Ano pa ba ang silbi ng pagsusulat? May puwang pa ba ang pagsusulat sa mundong laging nagkukumaahog.

[What is the use of writing? Is there a place for writing in a fast-paced world?]

A taunt to writers and readers alike, the text which subtitled itself "a novel" ultimately posed a self-reflexive question for a world in perpetual hurry: is the book I'm reading a novel?

In the dialogue between two doppelgangers Rene and Reny--stand-ins for Rene Villanueva--Reny expressed his preference for the world of literature over reality due to the former's deliberateness: in literature, everything is well-planned and calculated, even the parts that are unexpected or surprising. Arguelles the novelist would subvert further that idea in another chapter in the form of a short screenplay.

The varied subjects of the ten discrete chapters made for a portrait of an artist in various guises. What must have been autobiographical details about a novelist's childhood and the sociology of jueteng during its heyday in the country, among other materials. As a whole, it was a unique species of the fragmentary novel built on tangential connections. The chapters were open-ended and asynchronously connected to one other.

The central chapter was the screenplay partly set in Japan in which well-planned and calculated scenes took the spirit of déjà vu to the extreme. Characters bled into each other; scenes were reenacted in a different light.

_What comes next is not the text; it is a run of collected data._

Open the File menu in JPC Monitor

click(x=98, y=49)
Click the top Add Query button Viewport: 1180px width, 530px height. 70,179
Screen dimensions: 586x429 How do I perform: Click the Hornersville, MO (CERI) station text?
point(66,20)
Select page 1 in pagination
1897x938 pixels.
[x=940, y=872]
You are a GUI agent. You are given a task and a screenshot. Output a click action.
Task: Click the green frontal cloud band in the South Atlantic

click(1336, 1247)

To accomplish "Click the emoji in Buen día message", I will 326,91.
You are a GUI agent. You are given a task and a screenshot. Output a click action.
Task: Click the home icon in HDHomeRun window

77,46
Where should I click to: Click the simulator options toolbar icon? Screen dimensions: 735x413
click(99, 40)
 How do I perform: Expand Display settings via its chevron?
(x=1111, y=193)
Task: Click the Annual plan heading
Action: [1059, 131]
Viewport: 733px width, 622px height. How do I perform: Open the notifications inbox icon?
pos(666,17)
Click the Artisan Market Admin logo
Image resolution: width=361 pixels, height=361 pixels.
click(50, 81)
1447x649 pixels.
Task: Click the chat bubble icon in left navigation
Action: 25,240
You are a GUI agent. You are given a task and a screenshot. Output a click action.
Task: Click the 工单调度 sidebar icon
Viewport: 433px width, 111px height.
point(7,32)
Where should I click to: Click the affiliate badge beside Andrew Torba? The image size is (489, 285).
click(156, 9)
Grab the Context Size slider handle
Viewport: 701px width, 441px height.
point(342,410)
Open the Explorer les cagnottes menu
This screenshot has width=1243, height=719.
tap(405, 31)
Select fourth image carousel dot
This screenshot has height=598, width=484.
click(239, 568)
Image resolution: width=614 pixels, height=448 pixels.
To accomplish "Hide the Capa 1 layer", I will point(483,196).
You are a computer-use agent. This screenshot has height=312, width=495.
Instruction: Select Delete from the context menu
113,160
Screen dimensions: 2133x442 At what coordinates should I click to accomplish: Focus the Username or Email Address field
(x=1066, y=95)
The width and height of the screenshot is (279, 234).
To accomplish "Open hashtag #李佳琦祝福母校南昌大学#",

One character's desires dissolved onto another. All the while, Kawabata Yasunari's novel of failed connections, Yukiguni (Snow Country), hovered in the background like an emblem.

Brave novelists have profound respect for the readers to make sense of their works without prompting them or leading them to the abyss of interpretation. Arguelles's novel of deliberately planned and chance encounters showed there was much to consider in a world of perpetual hurry and the place of reading and writing in this world remained central in the transaction of literary ideas.

The most interesting novels reinforce the mystery of reading to fill out the homogeneous, empty time (to borrow the concept from Walter Benjamin). The unexpected is in the eye of the reader and his perception of deliberateness in the swirl of texts and images before his eyes. Within chapters of Asinkrono, asynchronous "breaks" in time disrupted the narrative and carried off fractal scenes, characters with spectral presences, and literary consciousness to unfamiliar ground. 

In the spirit of Nicanor Parra's antipoemas, the best novels are antinovels like Asinkrono. They have spontaneous freedom. Unplanned or not, they are form-centric, courageous, not time-bound. Their events are asynchronous, vivifying the mystical present.* 

1 comment:

  1. * "Time filled by the presence of the now [Jetztzeit]." In Benjamin, Walter. Illuminations: Essays and Reflections (p. 205). Trans. Harry Zohn. Houghton Mifflin Harcourt. Kindle Edition.

    Jetztzeit is footnoted with the statements: Benjamin says "Jetztzeit” and indicates by the quotation marks that he does not simply mean an equivalent to Gegenwart, that is, present. He clearly is thinking of the mystical nunc stans.